2.2.1. Германия, Европа и «Закат Европы»
2.2.1. Германия, Европа и «Закат Европы»
В критической прозе Мандельштама 1921–1923 годов происходит интенсивное переосмысление опыта русской поэзии последних двадцати лет и ставятся новые поэтические задачи, связанные с коренным изменением культурно-политической ситуации в России и в Европе. Так, согласно статье «Пшеница человеческая», «остановка политической жизни Европы как самостоятельного, катастрофического процесса, завершившегося империалистической войной, совпала с прекращением органического роста национальных идей» (II, 250). Мандельштам выдвигает утопический проект нового европейского сознания; при этом старые «символистские» формулы «вселенского единства» соседствуют у него с идеалами «всемирного интернационала». Европа должна обрести себя «как целое», ощутить себя «нравственной личностью»: «Выход из национального распада… к вселенскому единству, к интернационалу лежит… через возрождение европейского сознания, через восстановление европеизма как нашей большой народности» (II, 250).
Но сами европейские нации «чувство Европы» в себе заглушили, подавили «войнами и гражданскими распрями»: Мандельштам критикует всякий национальный мессионизм и тут же подчеркивает роль России как хранительницы идеи Европы (II, 250–251), неотъемлемой частью которой является немецкая культура, так глубоко воспринятая в России. Примером усвоения европейского (и как его части — немецкого) культурного наследия является для Мандельштама опыт Карамзина, постоянным «проводником» немецкой темы у Мандельштама оказывается Тютчев:
«Альпам посвящены лучшие стихи Тютчева. Совершенно своеобразное, насквозь одухотворенное отношение русского поэта к геологическому буйству альпийского кряжа объясняется именно тем, что здесь буйной геологической катастрофой вздыблена в мощные кряжи своя родная, историческая земля… носившая Канта и Гете» («Пшеница человеческая», II, 251).
Мандельштам сравнивает произошедшие исторические изменения с землетрясениями и геологическими сдвигами[140]: европейские горы — Альпы — у Мандельштама ассоциируются с европейским опытом Карамзина и Тютчева. Интересно в приведенном отрывке не только то, что Тютчев локализуется в альпийском пейзаже (отсыл к альпийским стихам Тютчева), но и то, что в контексте высказывания появляются эпитеты и понятия, так или иначе связанные с семантическим полем немецкого: «буйный» и «буйство», уводящие к «Оде Бетховену» и «Баху», «мощный кряж», заставляющий вспомнить «кряжистого» Лютера.

########

Условие задания.
Ответьте на вопросы по отрывку о Мандельштаме и Европе.
(a) Из какой статьи Мандельштама взяты слова об «остановке политической жизни Европы»?
(b) Кто оказывается у Мандельштама постоянным «проводником» немецкой темы?
(c) С чем Мандельштам сравнивает произошедшие исторические изменения?
Приведенные ниже данные для работы не нужны.

Исходные данные.

########

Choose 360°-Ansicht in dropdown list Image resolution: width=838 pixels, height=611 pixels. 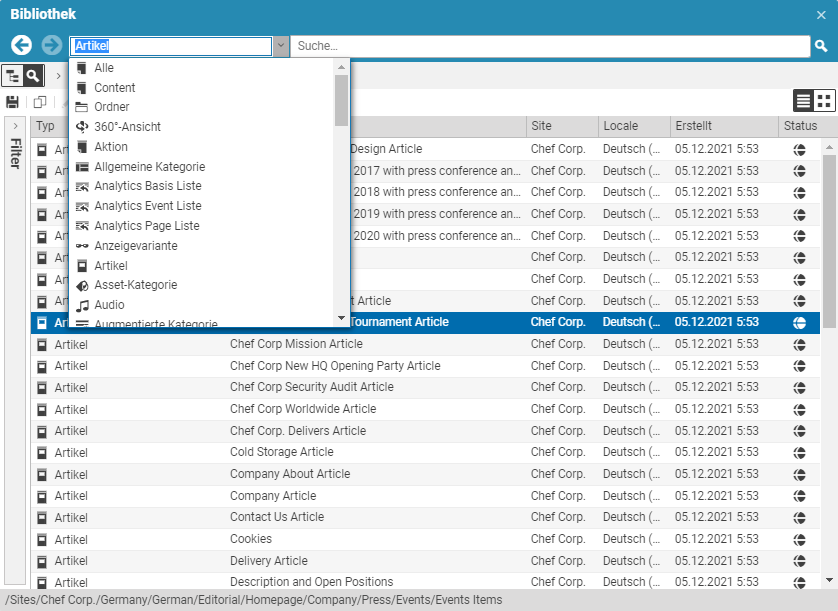coord(127,127)
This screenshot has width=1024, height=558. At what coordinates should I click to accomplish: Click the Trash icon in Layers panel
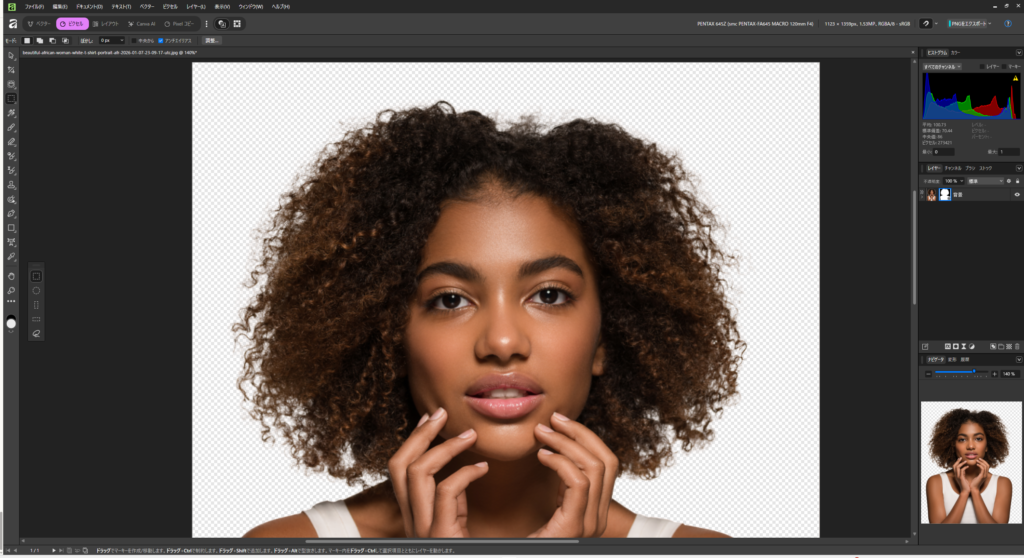click(x=1016, y=345)
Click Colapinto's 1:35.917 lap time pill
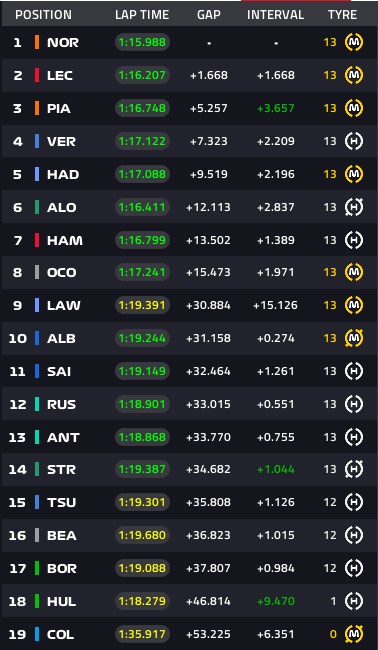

########

Ответ к заданию.
(a) Эти слова взяты из статьи «Пшеница человеческая».
(b) Постоянным «проводником» немецкой темы у Мандельштама оказывается Тютчев.
(c) Мандельштам сравнивает эти изменения с землетрясениями и геологическими сдвигами.